Es conveniente ahora llamar la atención sobre el tenor del artículo 57: «La Corona de España es hereditaria en los sucesores de S. M. Don Juan Carlos I de Borbón». Un individuo es nombrado por su gracia completa, nombre y apellido. Juan Carlos Borbón es el único nombre propio personal mencionado en toda la Constitución. En la norma abstracta, se menciona a una persona concreta. A diferencia de la bandera, el escudo, el himno, la moneda, que son ejemplares de un símbolo abstracto, el rey y su familia son personas particulares. La monarquía se realiza mediante una familia concreta, con unos miembros corporales y contingentes. La más alta magistratura es una de esas genealogías que fueron abrogadas por los revolucionarios y que ahora se injerta pacíficamente en el cénit del Estado de Derecho.
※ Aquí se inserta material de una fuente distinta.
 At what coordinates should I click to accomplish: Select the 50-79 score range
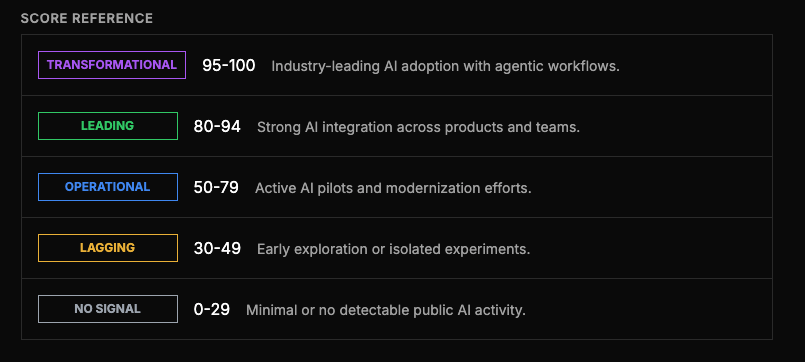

Un símbolo concreto, sin perder nunca su entronque con lo sensible, remite a una instancia de sentido superior; si además es personal, atrae, eleva y peralta hacia eso otro simbolizado, cautivando los sentidos con la exhibición de lo tangible. Sin necesidad de amenaza y de coacción, sin el temor como guía de obediencia y respeto, por propio impulso y movimiento, comprendemos en la persona el sentido abstracto sin perder el encanto de lo sensible.
La Corona es una institución, pero una institución que se contrae a una persona o una familia. No puede aislarse lo institucional y público de lo personalprivado. Se dice que la Corona es la institución más valorada por los españoles en la encuestas, pero ¿puede separarse la institución de la persona, cuando la institución es personal, es familiar? Según la Constitución, la persona del Rey no está sujeta a responsabilidad, pero, bien mirado, tiene la responsabilidad de su significado.
De ahí que pertenezca a la esencia del símbolo la fidelidad a lo simbolizado. Porque lo que no es sólo símbolo, si pierde su simbolismo, puede tener la utilidad de su eficacia o de su función; pero un símbolo que no simboliza ¿cómo lo llamaremos? El oficio del Rey en un Estado plenamente democrático es esa fidelidad a su sentido, ejerciendo la doble función de suscitar la adhesión de los ciudadanos por su ejemplaridad sensible y al mismo tiempo señalar con gravedad intachable la seriedad de lo simbolizado.
Lo que hemos llamado fidelidad del símbolo a su significado tiene, en teoría política, un nombre: ejemplaridad. Lo contrario a la ejemplaridad no es, en el símbolo, la corrupción o la perversión, sino la banalidad.